Fiona discovers, thanks to Sean and the man who does the diner’s banking, that she is eligible for a loan of up to $100,000 because while she doesn’t have any credit — has never had a credit card, held a lease, anything — she also doesn’t have bad credit. But first, she needs to raise $3,500 for a down payment.
She refuses Carl’s money because she doesn’t want the state seizing the house should he ever get arrested for “whatever [he’s] into” — though she does eyeball the money for a good, long moment — and ends up pawning Gus’ grandmother’s ring for $1,900, despite it having been appraised at $7,000. After the rest of the Gallaghers pitch in as much as they can, Sean loans her the remainder. Even if she doesn’t win the house at auction, she says, “Worst-case scenario I’ll just move in with you,” striking terror into Sean’s heart. Fiona insists she was just joking (she wasn’t), and we find out later that Sean’s hesitation stems from what his NA sponsor told him about being open and honest with Fiona should they get really serious. As he reveals, he spent many years in jail for accidentally killing someone during a drug-related scuffle.
“Anything else?” Fiona asks. “Heroin, killed a guy. That’s all that comes to mind.” “Okay,” she says, solemn. It’s something she’ll either deal with later or not at all because they’ve got to head to the auction.
The inevitable happens: They lost the house.

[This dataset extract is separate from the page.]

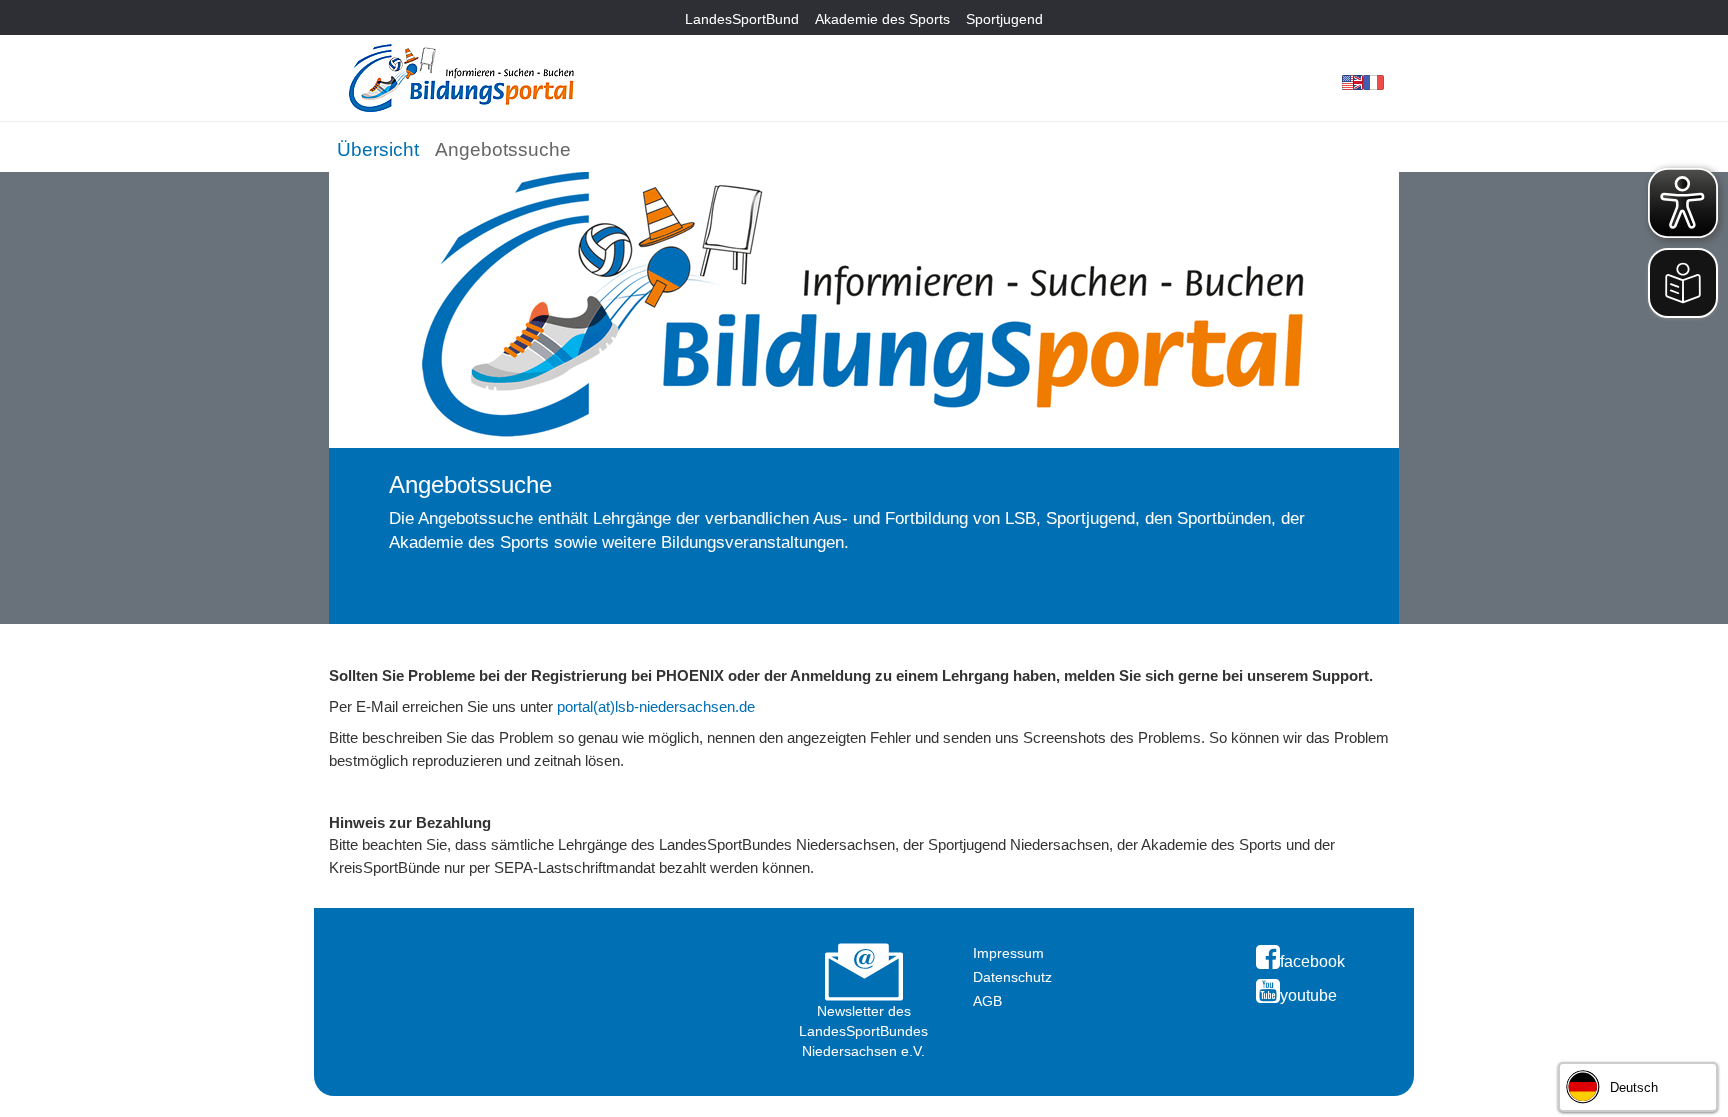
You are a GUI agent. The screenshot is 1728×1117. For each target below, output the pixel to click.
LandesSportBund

Craphole though the Gallagher home is, the neighborhood is now up-and-coming, and a young couple bought it for a cool $130,000. And lo, the negative side effect of gentrification rears its ugly head as yet another family is pushed out of a home they can no longer afford. Fiona is devastated, and it’s unclear what their next steps will be. Fiona (and Liam) could move in with Sean, and Carl could surely make his way, while Ian will probably find refuge in the firehouse, and Lip is still at school. But what of Debs? Or even Frank? And a legitimate, long-term solution for any of them? This time, the Gallaghers might be well and truly f—ed.